Toby: Danny and I working on getting additional design resource.

Lila: this team is so focused on current, super experienced editors, so we need to be very sensitive about changing UI. But generally, categories are challenging

Slide 19[edit]

Kaldari: Also completed longstanding request for usage statistics on gadgets. Created page for gadget usage stats per wiki.

Lets local admins know which gadgets to maintain, which to retire because they're not being used, gives the Foundation engineering teams an idea of which gadgets might be worth productizing.

Appendix: Strategy[edit]

Slide 20[edit]

Slide 21[edit]

Slide 22[edit]

Toby: We've taken a pillar and assigned it to a team

Slide 23[edit]

Slide 24[edit]

Toby: Of the 6 approaches for reach that the WMF strategy process has identified, we're actually working on 6. That means we also have some data on this as well.

Appendix: Community[edit]

Slide 25[edit]

Toby: Moushira has been awesome.

Slide 26[edit]

Appendix: User understanding[edit]

Slide 27[edit]

Toby: We've had a series of projects to help us get a better understanding of our users

Slide 28[edit]

Toby: Going to have proxy for readers by wiki, country...

Considering a new metric 'MAUD': monthly active users [or?] devices

Lila: We want people coming back. we want that continuous connection.

Toby: Retention is something we have on the apps.
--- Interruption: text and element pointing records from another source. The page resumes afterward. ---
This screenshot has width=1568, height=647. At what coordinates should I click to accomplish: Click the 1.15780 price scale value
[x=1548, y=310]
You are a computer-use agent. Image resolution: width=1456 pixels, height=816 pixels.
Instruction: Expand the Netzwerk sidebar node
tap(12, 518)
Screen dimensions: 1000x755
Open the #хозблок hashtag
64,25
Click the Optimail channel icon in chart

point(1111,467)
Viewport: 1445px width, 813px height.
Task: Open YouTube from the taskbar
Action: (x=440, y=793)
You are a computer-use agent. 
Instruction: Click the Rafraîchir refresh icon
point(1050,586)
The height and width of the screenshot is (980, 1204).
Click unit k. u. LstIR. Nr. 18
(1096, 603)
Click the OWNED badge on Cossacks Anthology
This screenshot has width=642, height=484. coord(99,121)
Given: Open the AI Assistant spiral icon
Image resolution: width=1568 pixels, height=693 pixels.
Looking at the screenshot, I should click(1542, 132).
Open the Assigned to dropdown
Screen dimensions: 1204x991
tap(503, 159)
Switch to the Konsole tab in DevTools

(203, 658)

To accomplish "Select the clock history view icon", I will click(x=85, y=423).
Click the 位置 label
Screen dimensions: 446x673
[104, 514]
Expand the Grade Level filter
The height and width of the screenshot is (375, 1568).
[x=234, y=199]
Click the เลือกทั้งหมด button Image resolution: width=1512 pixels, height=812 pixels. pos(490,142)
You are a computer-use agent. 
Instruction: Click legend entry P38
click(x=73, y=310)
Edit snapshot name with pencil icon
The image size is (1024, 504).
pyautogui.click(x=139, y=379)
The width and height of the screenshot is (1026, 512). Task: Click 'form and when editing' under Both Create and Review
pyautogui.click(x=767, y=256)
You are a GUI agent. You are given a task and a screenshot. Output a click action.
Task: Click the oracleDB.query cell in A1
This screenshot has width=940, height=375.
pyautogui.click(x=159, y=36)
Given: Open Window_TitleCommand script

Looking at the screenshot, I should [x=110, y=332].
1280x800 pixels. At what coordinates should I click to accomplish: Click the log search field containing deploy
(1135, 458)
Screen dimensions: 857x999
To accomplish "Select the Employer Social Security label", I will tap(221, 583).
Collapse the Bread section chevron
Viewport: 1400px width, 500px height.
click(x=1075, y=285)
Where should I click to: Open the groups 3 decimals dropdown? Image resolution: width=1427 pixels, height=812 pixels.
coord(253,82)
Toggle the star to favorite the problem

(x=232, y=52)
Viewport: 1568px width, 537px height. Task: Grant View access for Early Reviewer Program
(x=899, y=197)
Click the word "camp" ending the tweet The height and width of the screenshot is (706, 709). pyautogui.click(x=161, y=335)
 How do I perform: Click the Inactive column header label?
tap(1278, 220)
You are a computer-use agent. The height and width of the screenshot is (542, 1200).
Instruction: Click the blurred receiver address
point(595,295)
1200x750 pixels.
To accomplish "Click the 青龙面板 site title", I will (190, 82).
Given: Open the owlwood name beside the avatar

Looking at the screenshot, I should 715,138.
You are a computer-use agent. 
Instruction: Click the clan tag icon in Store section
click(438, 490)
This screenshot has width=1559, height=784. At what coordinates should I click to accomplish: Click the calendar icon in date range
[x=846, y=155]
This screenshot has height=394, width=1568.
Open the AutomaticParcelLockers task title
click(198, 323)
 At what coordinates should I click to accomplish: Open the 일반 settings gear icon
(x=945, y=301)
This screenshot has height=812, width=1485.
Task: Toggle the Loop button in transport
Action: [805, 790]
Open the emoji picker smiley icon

I talked to ? about it to have the ? Goal is to have engagement, retention and reach across all of our platforms.

Lila: Do you think you can reach retention goals without having people get user profiles / more identity features?

Toby: I think there's a significant gain from adding content that's refreshed in a more consistent way.

Ethnographic research: see how people approach knowledge in emerging communities

Finally, on analytics side, worked with Analytics to install Pywik, Josh will have a good dashboard. Really making progress on understanding our users.

Slide 29[edit]

Toby: Collaboration with the R&Data team to understand reader motivation
about 1/3 split: fact / overview / in-depth. this is enwiki mobile+desktop. People who are familiar or not with the information

Research is continuing to run this on other projects.

Lila: I love the "bored" category. this is something we want, instead of something something mindless

Appendix: API engagement[edit]

Slide 30[edit]

Slide 31[edit]

Bryan: We don't have a good breakdown atm. Slide 33 has user agent data

Slide 32[edit]

Slide 33[edit]

Bryan: It's recommended to use a specific UA when accessing the MediaWiki API. These are the top 10 UA by volume for December.
5 of those are major web browsers.

When we get the new pipeline in place this will be easier.

Lila: How much of the traffic is internal vs external

Bryan: Majority of activity at Varnish servers is external clients or tools/bots running in Labs. 9% are IP addresses we can associate with WMF cluster

Lila: I wonder how much server capacity this is using.

Toby: I believe little of this is cached.

Bryan: Our current pipeline doesn't give us a lot of detail about what is cached or not. MMV uses caching but type-ahead suggestions don't and aren't really cacheable.

Go back to slide #13

Appendix: Q3 goals[edit]

Slide 34[edit]

Slide 35[edit]

Slide 36[edit]

Slide 37[edit]

Appendix: Health metrics[edit]

Slide 38[edit]

Slide 39[edit]

Tilman: We worked a bit on getting comparison data.
data starts in April because that's when we got new pageview data

Lila: What's the bottom scale?

Tilman: That's just quarters.

Toby: If there's one takeaway from all this, we need to work with fundraising to get mobile fundraising up. We did manage to get some fundraising into the apps.

Slide 40[edit]

Tilman: the mobile singularity has arrived!

Slide 41[edit]

Slide 42[edit]

Slide 43[edit]

Tilman: Android app got quite a boost from being featured on Google Play

Google also made an experiment where they showed app install links next to search results, and we were in a lot of those search results. Now they've switched it off and our installs are diminished.

Lila: biggest concern: our difference between install and uninstalls needs to start increasing. App needs to be essential enough not to uninstall.